Objective:
From the post below on Trump and Iran, reproduce word for word the passage that begins at "Jim Stodder put" and ends after "at Boston University.".

[START OF Quoted passage]

Wednesday, March 4, 2026

Trrmp wants a USA-friendly autocrat in Iran

"You say you want a RevolutionWell, you knowWe all wanna change the world. . . 


You'd better free your mind instead"

   The Beatles, "Revolution 1, 1968


Trump wants to leave Iran's rulers in place. Forget revolution.


Keep the police. Keep the public employees. Keep the government structure. Keep all but the very top military. Keep the autocracy.


Trump doesn't want something new and organic to rise up in Iran. That is too unpredictable.  Forget messy democracy. He wants a pro-American business partner who owes his position to Trump. He wants another Venezuela deal.

Jim Stodder put this insight together for me. Jim is a college classmate. He left school for a while amid the anti-war disturbances of the era, then returned to complete college and then get his Ph.D. in economics from Yale. He taught international economics and securities regulation at Boston University.

[END OF Quoted passage]
[START OF Data]

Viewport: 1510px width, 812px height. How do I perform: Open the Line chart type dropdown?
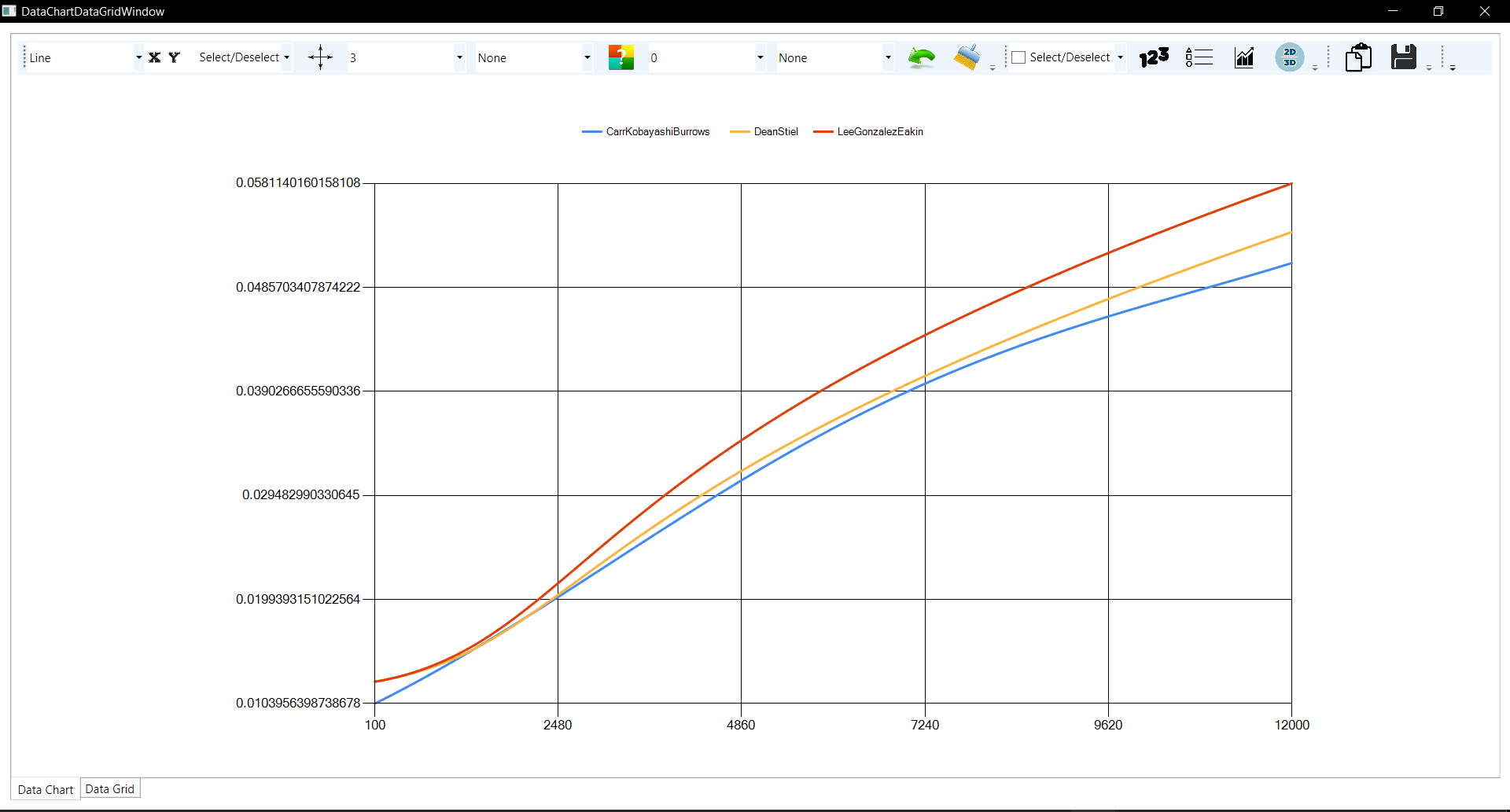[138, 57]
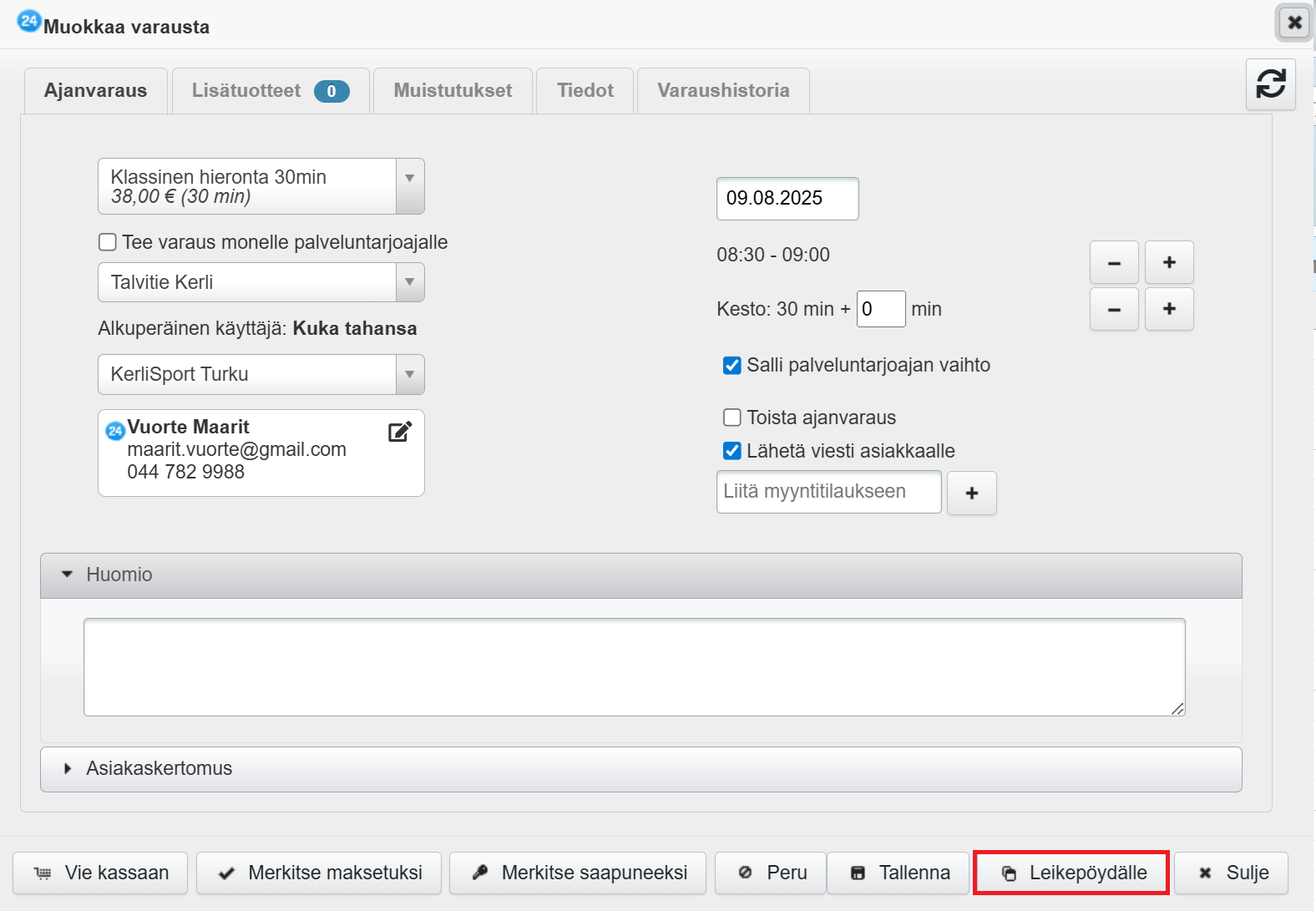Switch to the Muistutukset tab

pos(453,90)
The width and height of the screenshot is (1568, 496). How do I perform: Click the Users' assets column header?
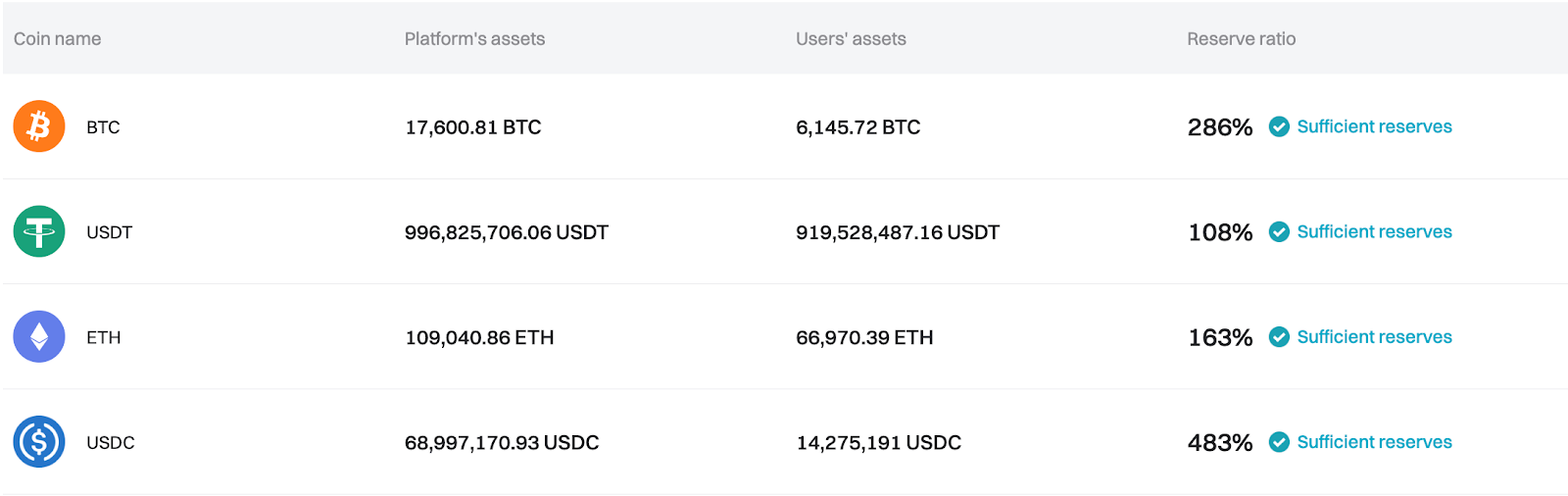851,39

[END OF Data]

Full solution:
Jim Stodder put this insight together for me. Jim is a college classmate. He left school for a while amid the anti-war disturbances of the era, then returned to complete college and then get his Ph.D. in economics from Yale. He taught international economics and securities regulation at Boston University.